The green revolution’s impact on India’s food security has been phenomenal. It has averted crises on many occasions including the recent pandemic where the government’s unplanned lockdown at short notice left most Indians to fend for themselves. It was the public distribution system (PDS), the system through which subsidised food (primarily wheat and rice) is distributed to more than 800 million people, that ensured that mass starvation was avoided. Food grains procured by the government — a very large proportion of which are procured from Haryana and Punjab— at MSP are distributed through the PDS.
However, the Green Revolution also had several adverse impacts. The heavy use of fertilizers and pesticides has contaminated groundwater, soil and even the food that it helps grow. It has led to adverse health impacts on people living in the Green Revolution regions.
It also incentivized the over-extraction of groundwater in Punjab and Haryana to grow wheat and rice. The regions are not natural habitats for rice because they are semi-arid and rice is an extremely water-intensive crop. Both Punjab and Haryana now face a severe groundwater crisis. Some studies have said that parts of the region may turn into deserts in the next two decades.
While the Green Revolution helped India achieve food self-sufficiency, it undermined its nutritional security.

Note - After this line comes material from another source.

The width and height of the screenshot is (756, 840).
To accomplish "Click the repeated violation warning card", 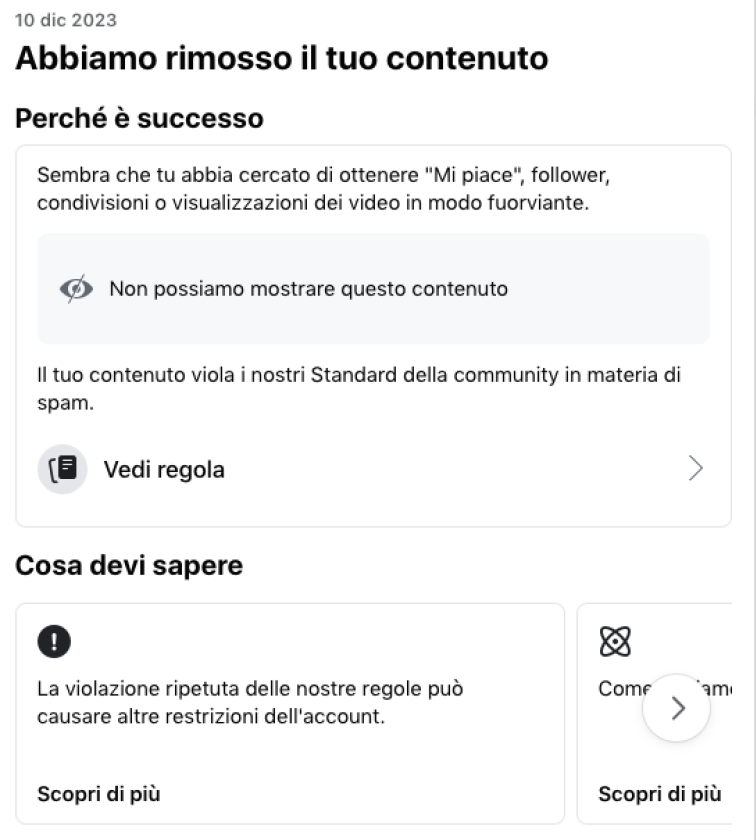I will click(290, 714).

Wheat and rice largely replaced other coarse grains (for example, millets which offer better nutrition) that had been a part of Indian diets for centuries. The wheat and rice that was produced also became less nutritious and more toxic, as a recent study showed.

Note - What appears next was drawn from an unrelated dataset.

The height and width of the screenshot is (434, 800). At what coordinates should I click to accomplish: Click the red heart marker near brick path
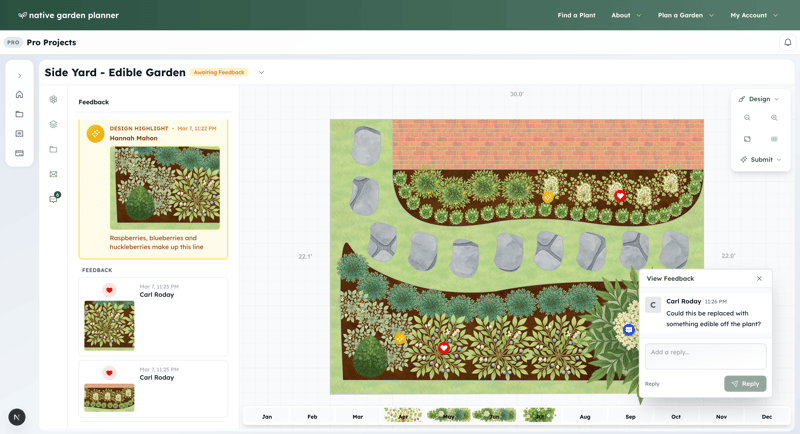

It is clear to everyone involved — the government, experts and farmers — that things have to change and that perhaps India needs another green revolution. The protesting farmers from Punjab and Haryana also recognise the need for them to break the paddy-wheat cycle and move to other crops. They argue that it's the MSP regime which can help them do that.
After the mid-1960s, the MSP regime slowly expanded to cover 23 crops for which a minimum assured price is declared today. But, apart from mainly rice and wheat in a few states, MSP doesn’t perform its basic function. Since there is no intervention by the government to ensure that market prices do not fall below MSP, the mere declaration of MSP doesn't serve as an assurance that farmers will be able to sell their crops at that price.
So, if a farmer in Punjab, for example, wants to move away from growing rice and plant bajra (pear millet), she cannot be sure that the price she will get for her crop will not be lower than MSP. But if she continues growing rice, that assurance exists and so there is no incentive for her to move away from the water-guzzling crop.
The fact that MSP only works for two crops means that farmers in Punjab and Haryana are stuck in the wheat-paddy cycle — a cycle which the government wanted them to get into during the Green Revolution. There are, of course, exceptions and the Haryana government has taken some steps towards breaking the cycle. But, for large-scale change to occur policy needs to change at the central level also because it will have consequences for India’s food security programme. That policy change, farmers argue, is that MSP is ensured for all crops.
As Swaminathan often argued, we must remember that agriculture is the largest private-sector enterprise in India. And for any business to be successful and sustainable, it needs to be profitable. But food also needs to be affordable for everyone which is why agriculture is subsidised across the world.
The green revolution showed us that given the right incentives, India’s farmers are capable of adapting remarkably quickly. In the 1960s, the newly independent nation needed them to grow large quantities of wheat and rice. They delivered. The need of this moment is to shift to more sustainable and nutritious crops. That shift can only happen if the right incentives are in place, as they were during the Green Revolution.